Solved – k-fold Cross validation of ensemble learning

classificationcross-validationensemble learning

I am confused about how to partition the data for k-fold cross validation of ensemble learning.

Assuming I have an ensemble learning framework for classification. My first layer contains the classification models, e.g. svm, decision trees.

My second layer contains a voting model, which combines the predictions from the first layer and gives the final prediction.

If we use 5 fold-cross validation, I am thinking of using the 5 folds as follows:

  • 3 folds for training first layer
  • 1 fold for training second layer
  • 1 fold for testing

Is this the correct way? Should the training data for the first and second layer be independent? I am thinking they should be independent so that the ensemble learning framework will be robust.

My friend suggests the training data for the first and second layer should be the same, i.e.

  • 4 folds for training first and second layer
  • 1 fold for testing

In this way, we will have a more accurate error of the ensemble learning framework, and the iteratively tuning of the framework will be more accurate, as it is based on a single training data. Moreover, the second layer may be bias towards the independent training data

Any advices are greatly appreciated

Best Answer

Ensemble learning refers to quite a few different methods. Boosting and bagging are probably the two most common ones. It seems that you are attempting to implement an ensemble learning method called stacking. Stacking aims to improve accuracy by combining predictions from several learning algorithms. There are quite a few ways to do stacking and not a lot of rigorous theory. It's intuitive and popular though.

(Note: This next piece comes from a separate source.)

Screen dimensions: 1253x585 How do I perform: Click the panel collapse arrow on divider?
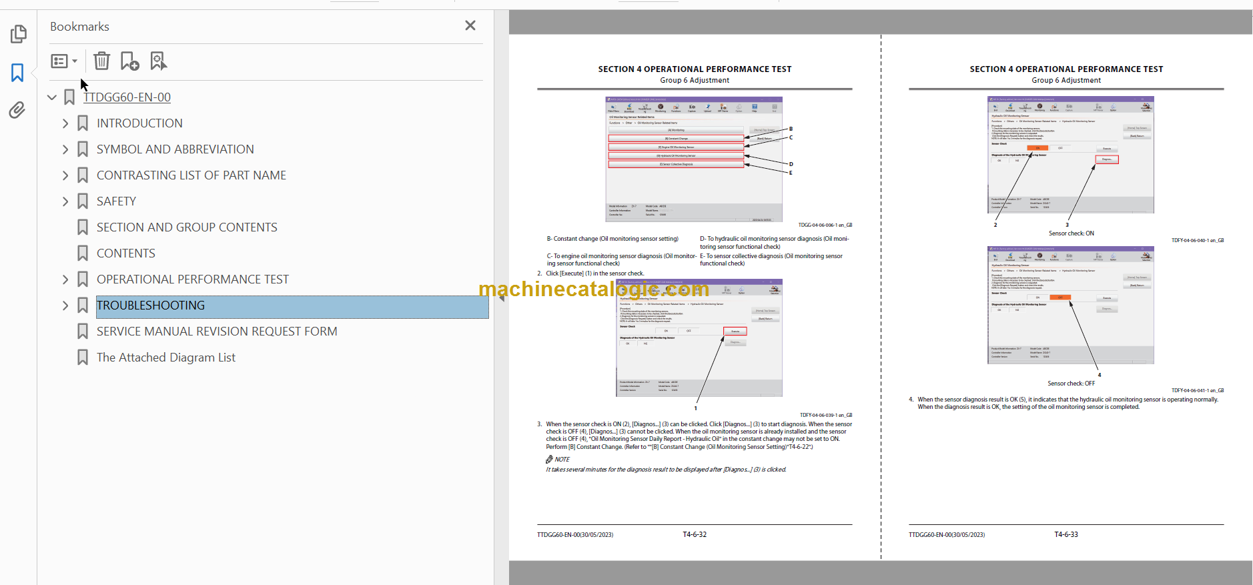501,298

Consider your friend's approach. You are fitting the first layer models on four out of five folds and then fitting the second layer (voting) model using the same four folds. The problem is that the second layer will favor the model with the lowest training error. You are using the same data to fit models and to devise a procedure to aggregate those models. The second layer should combine the models using out-of-sample predictions. Your method is better, but there is a way to do even better still.

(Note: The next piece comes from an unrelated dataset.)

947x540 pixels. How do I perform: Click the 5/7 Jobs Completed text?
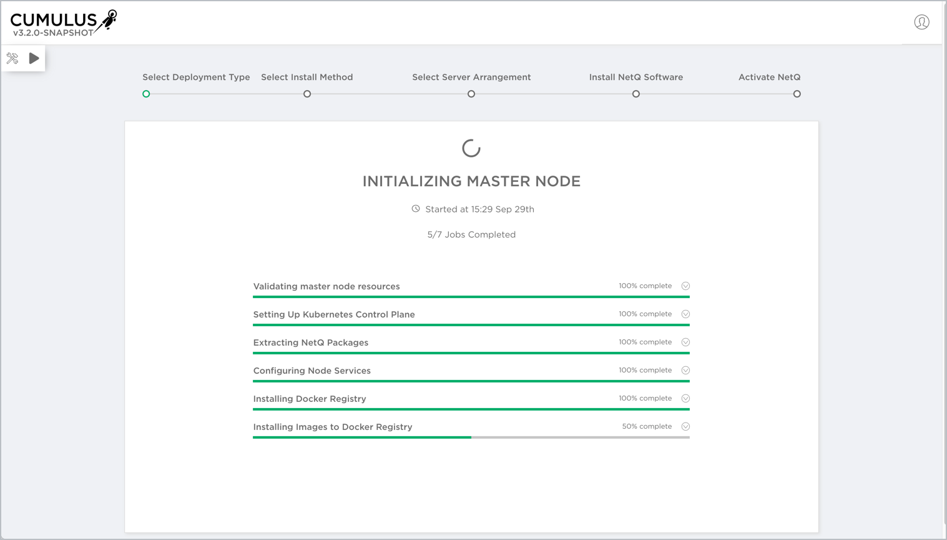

We'll continue to leave out one fold for testing purposes. Take the four folds and use 4-fold CV to get out-of-sample predictions for each of your first layer models on all four folds. That is, leave out one of four folds and fit the models on the other three and then predict on the held-out data. Repeat for all four folds so you get out-of-sample predictions on all four folds. Then fit the second layer model on these out-of-sample predictions. Then fit the first layer models again on all four folds. Now you can go to the fifth fold that you haven't touched yet. Use the first layer models fit on all four folds along with the second layer model to estimate the error on the held-out data. You can repeat this process again with the other folds held out of the first and second layer model fitting.

If you are satisfied with the performance then generate out-of-sample predictions for the first layer models on all five folds and then fit the second layer model on these. Then fit the first layer models one last time on all your data and use these with the second layer model on any new data!

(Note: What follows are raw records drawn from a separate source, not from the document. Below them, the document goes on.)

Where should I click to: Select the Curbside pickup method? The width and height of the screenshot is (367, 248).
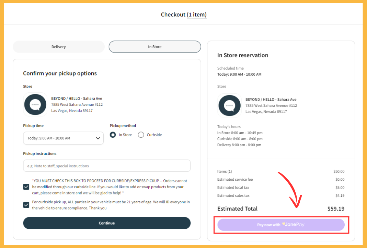pos(141,135)
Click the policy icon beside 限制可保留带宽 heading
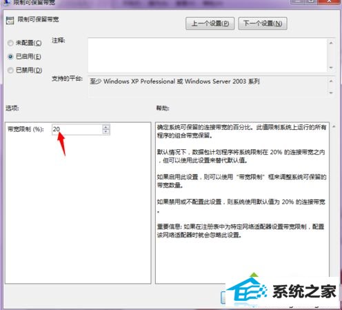342x310 pixels. pyautogui.click(x=10, y=21)
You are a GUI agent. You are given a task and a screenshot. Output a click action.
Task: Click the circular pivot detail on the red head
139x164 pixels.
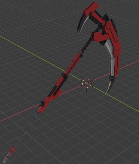click(x=108, y=26)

Finally, some general advice. You'll get more benefit if your first layer models are fairly distinct from each other. You are on the right path here using SVM and decision trees, which are pretty different from each other. Since there is an averaging effect from the second layer model, you may want to try overfitting your first layer models incrementally, particularly if you have a lot of them. The second layer is generally something simple and constraints like non-negativity of weights and monotonicity are common. Finally, remember that stacking relies on cross-validation, which is only an estimate of the true risk. If you get very different error rates and very different model weights across folds, it indicates that your cv-based risk estimate has high variance. In that case, you may want to consider a simple blending of your first layer models. Or, you can compromise by stacking with constraints on the max/min weight placed on each first layer model.